I am pleased to support today’s proposal relating to amendments to the Custody Rule, or the newly minted “Safeguarding Advisory Client Assets” Rule.[1]

The Custody Rule from inception acknowledged that, when clients entrust their funds and securities to their investment advisers, those advisers must hold such assets in safekeeping, so that they are “insulated from and not [] jeopardized by financial reverses, including insolvency, of the investment adviser.”[2] In fact, it is considered a fraudulent, deceptive or manipulative practice to do otherwise. That was true at inception and it remains true today.[3] This premise is foundational to the relationship between adviser and client.
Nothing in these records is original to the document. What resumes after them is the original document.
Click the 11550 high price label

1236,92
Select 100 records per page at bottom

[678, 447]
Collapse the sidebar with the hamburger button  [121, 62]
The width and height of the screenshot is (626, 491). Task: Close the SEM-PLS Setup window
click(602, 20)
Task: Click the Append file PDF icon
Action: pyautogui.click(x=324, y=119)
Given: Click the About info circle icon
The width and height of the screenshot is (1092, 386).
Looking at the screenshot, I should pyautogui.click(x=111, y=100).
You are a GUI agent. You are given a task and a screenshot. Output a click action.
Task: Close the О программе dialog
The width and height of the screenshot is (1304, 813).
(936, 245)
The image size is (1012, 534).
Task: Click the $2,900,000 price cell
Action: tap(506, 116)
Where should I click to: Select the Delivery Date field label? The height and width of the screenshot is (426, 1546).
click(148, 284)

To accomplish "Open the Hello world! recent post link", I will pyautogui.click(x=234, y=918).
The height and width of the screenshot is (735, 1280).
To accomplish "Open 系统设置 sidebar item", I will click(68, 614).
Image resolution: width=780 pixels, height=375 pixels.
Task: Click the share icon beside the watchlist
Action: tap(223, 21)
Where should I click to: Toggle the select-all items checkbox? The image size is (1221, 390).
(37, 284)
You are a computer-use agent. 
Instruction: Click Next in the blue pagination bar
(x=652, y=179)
When most recently amending the Custody Rule in 2009, the Commission cited to wrongdoing on the part of advisers involving misappropriation or misuse of investor assets.[4] The Custody Rule, however, is also an unsung hero of the frauds that were never perpetrated because of the rule’s protections. Those protections are stalwart as the SEC continues to strengthen the rule,[5] enforce its mandates,[6] and rigorously examine adviser compliance.[7] Indeed, the Custody Rule is the rule that, when properly executed, helps prevent fraud, protect investors against the guiles and vagaries of a misguided or fraudulent adviser, and promote confidence in the integrity of the client - adviser relationship.[8]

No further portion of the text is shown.